» **PROBLEM DESCRIPTION**: From the records below, copy the lines that include "named".

--- DATASET EXTRACT Enclosed Below ---

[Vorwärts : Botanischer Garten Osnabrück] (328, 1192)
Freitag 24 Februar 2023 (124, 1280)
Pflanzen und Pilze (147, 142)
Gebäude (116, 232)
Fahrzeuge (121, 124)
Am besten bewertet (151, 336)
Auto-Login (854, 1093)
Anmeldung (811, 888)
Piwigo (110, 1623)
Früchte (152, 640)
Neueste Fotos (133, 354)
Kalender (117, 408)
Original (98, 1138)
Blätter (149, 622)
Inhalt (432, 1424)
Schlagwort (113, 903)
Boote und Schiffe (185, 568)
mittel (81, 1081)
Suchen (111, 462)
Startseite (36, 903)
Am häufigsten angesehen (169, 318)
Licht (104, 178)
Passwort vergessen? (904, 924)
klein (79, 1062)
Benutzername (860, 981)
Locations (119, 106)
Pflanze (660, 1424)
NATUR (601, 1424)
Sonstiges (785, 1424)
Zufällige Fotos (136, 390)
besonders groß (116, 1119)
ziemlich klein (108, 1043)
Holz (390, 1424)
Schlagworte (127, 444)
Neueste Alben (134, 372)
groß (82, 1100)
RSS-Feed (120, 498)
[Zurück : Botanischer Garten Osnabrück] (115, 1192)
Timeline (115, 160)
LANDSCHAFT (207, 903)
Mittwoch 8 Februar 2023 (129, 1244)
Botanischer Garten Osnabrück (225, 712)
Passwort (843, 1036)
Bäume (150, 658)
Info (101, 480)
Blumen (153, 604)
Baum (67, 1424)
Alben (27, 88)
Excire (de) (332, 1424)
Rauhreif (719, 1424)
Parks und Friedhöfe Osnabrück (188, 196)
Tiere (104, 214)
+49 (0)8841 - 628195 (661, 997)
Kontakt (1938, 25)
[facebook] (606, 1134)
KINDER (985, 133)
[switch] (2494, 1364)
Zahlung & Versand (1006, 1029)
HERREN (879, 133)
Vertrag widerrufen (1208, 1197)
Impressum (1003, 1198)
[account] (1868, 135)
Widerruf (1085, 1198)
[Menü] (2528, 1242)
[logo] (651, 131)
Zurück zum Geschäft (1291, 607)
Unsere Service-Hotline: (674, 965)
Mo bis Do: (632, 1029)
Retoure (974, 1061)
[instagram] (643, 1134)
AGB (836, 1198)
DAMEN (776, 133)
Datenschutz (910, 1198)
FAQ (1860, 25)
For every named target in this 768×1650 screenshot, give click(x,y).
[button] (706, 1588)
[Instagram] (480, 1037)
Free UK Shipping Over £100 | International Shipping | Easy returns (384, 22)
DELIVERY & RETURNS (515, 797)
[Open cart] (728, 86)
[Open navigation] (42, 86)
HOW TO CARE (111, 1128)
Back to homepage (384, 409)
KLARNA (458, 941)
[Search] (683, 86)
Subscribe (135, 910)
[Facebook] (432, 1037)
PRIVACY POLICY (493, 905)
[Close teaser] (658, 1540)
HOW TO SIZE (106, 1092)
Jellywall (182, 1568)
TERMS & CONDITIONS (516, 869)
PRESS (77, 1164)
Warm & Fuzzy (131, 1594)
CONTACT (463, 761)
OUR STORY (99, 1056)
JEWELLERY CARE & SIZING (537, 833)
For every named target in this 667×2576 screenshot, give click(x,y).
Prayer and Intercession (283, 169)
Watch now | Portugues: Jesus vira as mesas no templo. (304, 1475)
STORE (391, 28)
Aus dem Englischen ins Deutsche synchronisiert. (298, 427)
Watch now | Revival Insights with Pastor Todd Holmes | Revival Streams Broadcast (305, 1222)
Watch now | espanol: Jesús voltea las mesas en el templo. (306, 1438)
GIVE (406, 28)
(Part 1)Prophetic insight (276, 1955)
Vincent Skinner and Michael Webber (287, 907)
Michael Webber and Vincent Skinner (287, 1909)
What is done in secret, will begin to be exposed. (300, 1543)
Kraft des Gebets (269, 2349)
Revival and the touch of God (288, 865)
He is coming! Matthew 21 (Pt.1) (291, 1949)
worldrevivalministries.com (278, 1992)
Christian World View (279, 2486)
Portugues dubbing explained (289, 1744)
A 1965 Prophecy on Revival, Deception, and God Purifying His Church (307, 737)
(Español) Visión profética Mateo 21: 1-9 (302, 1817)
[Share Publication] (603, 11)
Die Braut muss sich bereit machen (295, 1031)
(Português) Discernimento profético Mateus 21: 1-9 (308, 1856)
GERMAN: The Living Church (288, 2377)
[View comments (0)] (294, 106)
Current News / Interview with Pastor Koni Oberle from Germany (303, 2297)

--- End of Enclosed DATASET EXTRACT ---

» **RESPONSE**:
For every named target in this 768×1650 screenshot, give click(x,y).
For every named target in this 667×2576 screenshot, give click(x,y).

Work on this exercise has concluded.